-- Data for this task start --

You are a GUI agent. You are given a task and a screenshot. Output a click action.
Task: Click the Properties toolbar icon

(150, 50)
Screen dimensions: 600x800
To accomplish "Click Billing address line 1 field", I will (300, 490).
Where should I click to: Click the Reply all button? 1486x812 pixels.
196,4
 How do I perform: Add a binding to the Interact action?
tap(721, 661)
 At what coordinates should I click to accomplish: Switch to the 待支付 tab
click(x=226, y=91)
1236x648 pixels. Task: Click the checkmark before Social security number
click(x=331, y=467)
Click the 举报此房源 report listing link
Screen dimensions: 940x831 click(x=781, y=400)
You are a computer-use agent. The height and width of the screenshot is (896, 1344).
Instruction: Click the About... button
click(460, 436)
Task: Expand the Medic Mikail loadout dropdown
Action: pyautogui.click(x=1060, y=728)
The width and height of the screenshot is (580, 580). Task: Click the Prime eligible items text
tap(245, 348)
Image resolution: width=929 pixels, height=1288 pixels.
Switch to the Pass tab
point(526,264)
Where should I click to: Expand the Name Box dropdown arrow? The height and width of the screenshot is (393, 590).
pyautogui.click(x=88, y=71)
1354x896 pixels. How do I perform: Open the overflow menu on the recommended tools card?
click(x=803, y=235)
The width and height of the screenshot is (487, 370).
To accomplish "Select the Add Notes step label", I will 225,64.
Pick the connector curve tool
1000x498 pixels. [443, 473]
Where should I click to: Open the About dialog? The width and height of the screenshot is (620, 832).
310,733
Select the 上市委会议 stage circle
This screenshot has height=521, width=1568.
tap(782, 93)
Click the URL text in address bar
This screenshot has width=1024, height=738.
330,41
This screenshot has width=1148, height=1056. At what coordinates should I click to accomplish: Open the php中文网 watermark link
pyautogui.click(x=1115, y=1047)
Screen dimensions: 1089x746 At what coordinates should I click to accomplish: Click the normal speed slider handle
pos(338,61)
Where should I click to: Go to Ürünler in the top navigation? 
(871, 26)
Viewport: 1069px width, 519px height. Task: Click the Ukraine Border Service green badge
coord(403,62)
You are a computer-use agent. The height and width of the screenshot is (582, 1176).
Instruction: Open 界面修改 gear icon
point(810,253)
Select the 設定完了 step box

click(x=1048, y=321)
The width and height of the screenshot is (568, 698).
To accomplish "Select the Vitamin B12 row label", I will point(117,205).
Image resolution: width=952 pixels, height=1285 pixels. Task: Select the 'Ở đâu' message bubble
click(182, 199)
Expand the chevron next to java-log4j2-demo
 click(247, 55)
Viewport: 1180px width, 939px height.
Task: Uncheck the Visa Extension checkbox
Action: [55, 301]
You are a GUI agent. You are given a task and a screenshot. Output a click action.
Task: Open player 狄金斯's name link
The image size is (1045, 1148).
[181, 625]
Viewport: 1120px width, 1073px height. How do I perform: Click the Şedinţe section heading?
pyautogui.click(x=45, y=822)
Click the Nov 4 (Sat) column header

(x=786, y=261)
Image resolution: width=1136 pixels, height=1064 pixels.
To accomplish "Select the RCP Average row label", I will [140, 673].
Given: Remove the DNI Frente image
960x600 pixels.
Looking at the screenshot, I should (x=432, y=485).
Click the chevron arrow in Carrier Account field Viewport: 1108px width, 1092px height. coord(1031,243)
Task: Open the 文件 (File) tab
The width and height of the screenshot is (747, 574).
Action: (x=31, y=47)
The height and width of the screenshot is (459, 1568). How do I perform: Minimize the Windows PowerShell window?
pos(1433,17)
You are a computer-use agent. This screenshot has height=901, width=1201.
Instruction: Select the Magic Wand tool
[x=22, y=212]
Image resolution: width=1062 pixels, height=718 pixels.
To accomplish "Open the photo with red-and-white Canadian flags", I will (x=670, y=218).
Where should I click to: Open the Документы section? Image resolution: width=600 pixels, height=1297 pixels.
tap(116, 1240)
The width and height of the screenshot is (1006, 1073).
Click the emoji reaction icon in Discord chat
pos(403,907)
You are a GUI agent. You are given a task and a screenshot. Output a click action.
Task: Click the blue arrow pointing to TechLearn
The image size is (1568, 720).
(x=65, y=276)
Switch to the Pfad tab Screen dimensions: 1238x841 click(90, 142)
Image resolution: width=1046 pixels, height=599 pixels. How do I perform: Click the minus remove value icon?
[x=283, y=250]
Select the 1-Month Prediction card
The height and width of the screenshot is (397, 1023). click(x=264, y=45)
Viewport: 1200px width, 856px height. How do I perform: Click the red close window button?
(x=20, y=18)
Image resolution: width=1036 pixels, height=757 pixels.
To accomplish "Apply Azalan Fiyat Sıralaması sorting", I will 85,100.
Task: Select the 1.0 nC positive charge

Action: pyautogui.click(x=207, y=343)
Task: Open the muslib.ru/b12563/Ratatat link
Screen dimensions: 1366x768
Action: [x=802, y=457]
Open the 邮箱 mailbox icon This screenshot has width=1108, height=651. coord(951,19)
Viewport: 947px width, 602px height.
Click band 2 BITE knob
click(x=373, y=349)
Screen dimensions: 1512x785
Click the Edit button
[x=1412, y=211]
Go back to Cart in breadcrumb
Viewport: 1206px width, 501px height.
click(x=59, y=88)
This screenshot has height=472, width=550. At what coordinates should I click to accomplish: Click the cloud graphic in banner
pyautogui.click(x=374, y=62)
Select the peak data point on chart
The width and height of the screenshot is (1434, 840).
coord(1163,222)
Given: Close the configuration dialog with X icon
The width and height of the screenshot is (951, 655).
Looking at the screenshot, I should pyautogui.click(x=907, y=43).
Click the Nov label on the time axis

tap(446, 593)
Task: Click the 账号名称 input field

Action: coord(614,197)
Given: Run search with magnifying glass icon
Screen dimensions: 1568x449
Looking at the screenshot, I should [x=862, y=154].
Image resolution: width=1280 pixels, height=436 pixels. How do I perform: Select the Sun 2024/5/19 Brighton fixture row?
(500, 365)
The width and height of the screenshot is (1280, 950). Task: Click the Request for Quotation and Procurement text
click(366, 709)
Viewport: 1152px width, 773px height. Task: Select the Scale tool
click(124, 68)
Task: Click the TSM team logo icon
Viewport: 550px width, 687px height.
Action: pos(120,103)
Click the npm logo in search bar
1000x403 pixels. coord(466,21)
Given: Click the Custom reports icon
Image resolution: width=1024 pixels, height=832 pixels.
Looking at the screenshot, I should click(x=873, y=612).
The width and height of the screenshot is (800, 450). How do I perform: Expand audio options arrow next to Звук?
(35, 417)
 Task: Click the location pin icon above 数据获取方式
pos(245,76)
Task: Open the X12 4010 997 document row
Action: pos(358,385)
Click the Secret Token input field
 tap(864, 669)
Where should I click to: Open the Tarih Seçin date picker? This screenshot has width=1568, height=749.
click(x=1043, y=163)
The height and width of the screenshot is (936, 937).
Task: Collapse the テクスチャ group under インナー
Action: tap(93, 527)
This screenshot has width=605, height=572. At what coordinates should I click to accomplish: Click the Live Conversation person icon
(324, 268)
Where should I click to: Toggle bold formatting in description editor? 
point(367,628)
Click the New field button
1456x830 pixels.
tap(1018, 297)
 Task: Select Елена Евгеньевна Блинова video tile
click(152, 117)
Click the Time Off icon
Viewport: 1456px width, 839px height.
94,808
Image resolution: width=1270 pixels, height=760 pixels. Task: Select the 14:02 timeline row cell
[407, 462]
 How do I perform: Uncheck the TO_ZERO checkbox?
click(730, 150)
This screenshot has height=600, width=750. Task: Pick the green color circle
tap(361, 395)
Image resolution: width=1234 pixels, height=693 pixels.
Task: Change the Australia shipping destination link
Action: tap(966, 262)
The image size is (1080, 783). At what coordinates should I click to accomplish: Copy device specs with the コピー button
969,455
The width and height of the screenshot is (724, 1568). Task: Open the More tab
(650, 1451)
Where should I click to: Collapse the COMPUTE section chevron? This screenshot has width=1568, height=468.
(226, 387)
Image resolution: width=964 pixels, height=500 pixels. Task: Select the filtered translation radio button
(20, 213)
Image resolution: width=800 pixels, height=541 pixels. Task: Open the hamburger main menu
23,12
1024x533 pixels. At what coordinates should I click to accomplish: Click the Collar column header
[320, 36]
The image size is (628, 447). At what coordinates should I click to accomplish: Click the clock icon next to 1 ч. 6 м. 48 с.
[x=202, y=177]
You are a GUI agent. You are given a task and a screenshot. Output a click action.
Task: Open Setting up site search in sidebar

-- Data for this task end --

Exercise:
Put the listing above into a Markdown table with the columns Row and Line. Cover everything from its first line through the line containing "click(x=226, y=91)", and leave out blank lines.

Written solution:
| Row | Line |
|---|---|
| 1 | You are a GUI agent. You are given a task and a screenshot. Output a click action. |
| 2 | Task: Click the Properties toolbar icon |
| 3 | (150, 50) |
| 4 | Screen dimensions: 600x800 |
| 5 | To accomplish "Click Billing address line 1 field", I will (300, 490). |
| 6 | Where should I click to: Click the Reply all button? 1486x812 pixels. |
| 7 | 196,4 |
| 8 |  How do I perform: Add a binding to the Interact action? |
| 9 | tap(721, 661) |
| 10 |  At what coordinates should I click to accomplish: Switch to the 待支付 tab |
| 11 | click(x=226, y=91) |